Thursday, 27 June 2019
Time for hibernation Time for hibernation

Croatian tourism goes into winter hibernation as lack of imagination cripples industry

By  Dec 11, 2018

The seasonality of Croatia’s tourism industry has caused mass closures of hotels all over the country as the winter starts to bite. Various think tanks, experts and tourism professionals have tried for years to create all-year-round tourism in Croatia but to no avail. After a record breaking tourism season hoteliers have thrown in the towels en masse and closed their establishments, meaning that from the beginning of November only one in four hotels in actually open.

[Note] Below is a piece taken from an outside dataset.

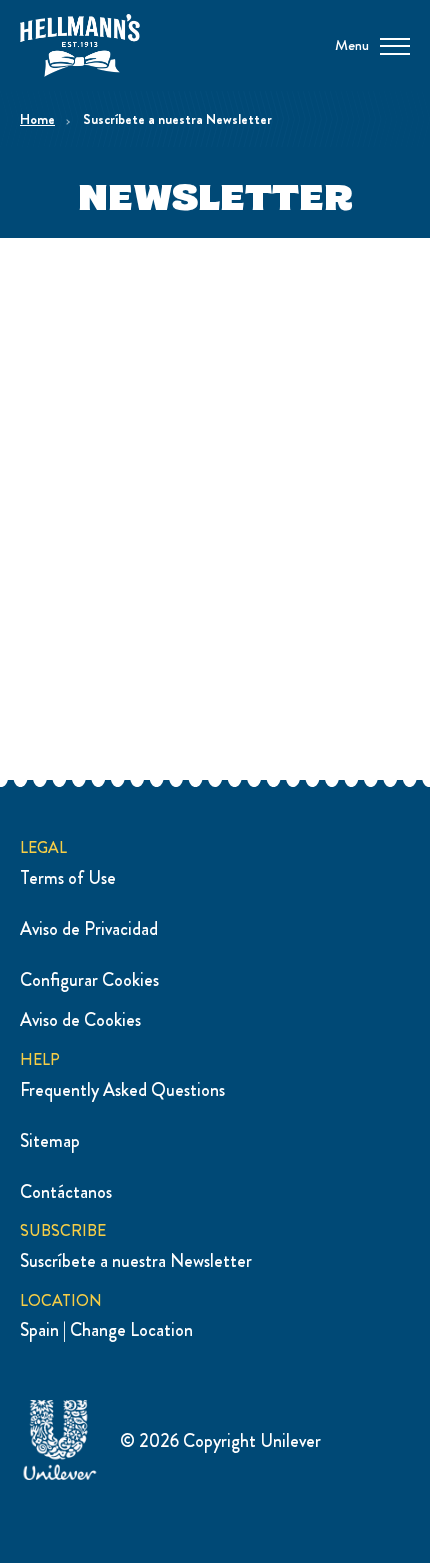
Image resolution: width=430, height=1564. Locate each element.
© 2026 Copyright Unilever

According to information from the eVisitor electronic guest registration system of the 1,167 hotels in the county only 338 are still open this month, whilst the majority or 829 are closed for winter hibernation.

And the handful that are open are trying to scrape together guests from the festive period, it is expected that with the chimes of New Year still echoing only around 200 hotels will actually be open for business in the first few months of 2019. In other words Croatian hotels will be working at 20 percent of their capacity.

Quite clearly the major problem is that international airlines dominate the Croatian tourism industry, without planes landing it is difficult to fill empty hotels. And the relevant authorities don’t have the strength or commitment to put pressure on the airlines to fly out of the summer season, even though these same airlines fill their pockets during the summer months. Instead local authorities spend their time and considerable amounts of money organising winter festivals and entertainment programs rather than concentrating of actually attracting foreign guests.

According to the newspaper Slobodna Dalmacija the situation is getting worse. Twenty years ago, when Croatia had just returned to the world tourism market after the Homeland War, only twenty percent of the hotels throughout the country actually closed in the winter, and these tended to be the hotels without central heating and ones that were set up as summer retreats. The vast majority worked and were open to groups of guests from Germany, Scandinavia and the UK who enjoyed the winter sunshine as well as having the time and space to really experience the rich history and culture of Croatia.

Two decades later and the situation is almost completely reverse, instead of pushing forward with the most important industry and a huge contributor to the country’s GDP the tourism industry is going backwards. Filling a hotel along the Croatian coastline is hardly a challenge but during the winter it requires hard work, creativity and imagination.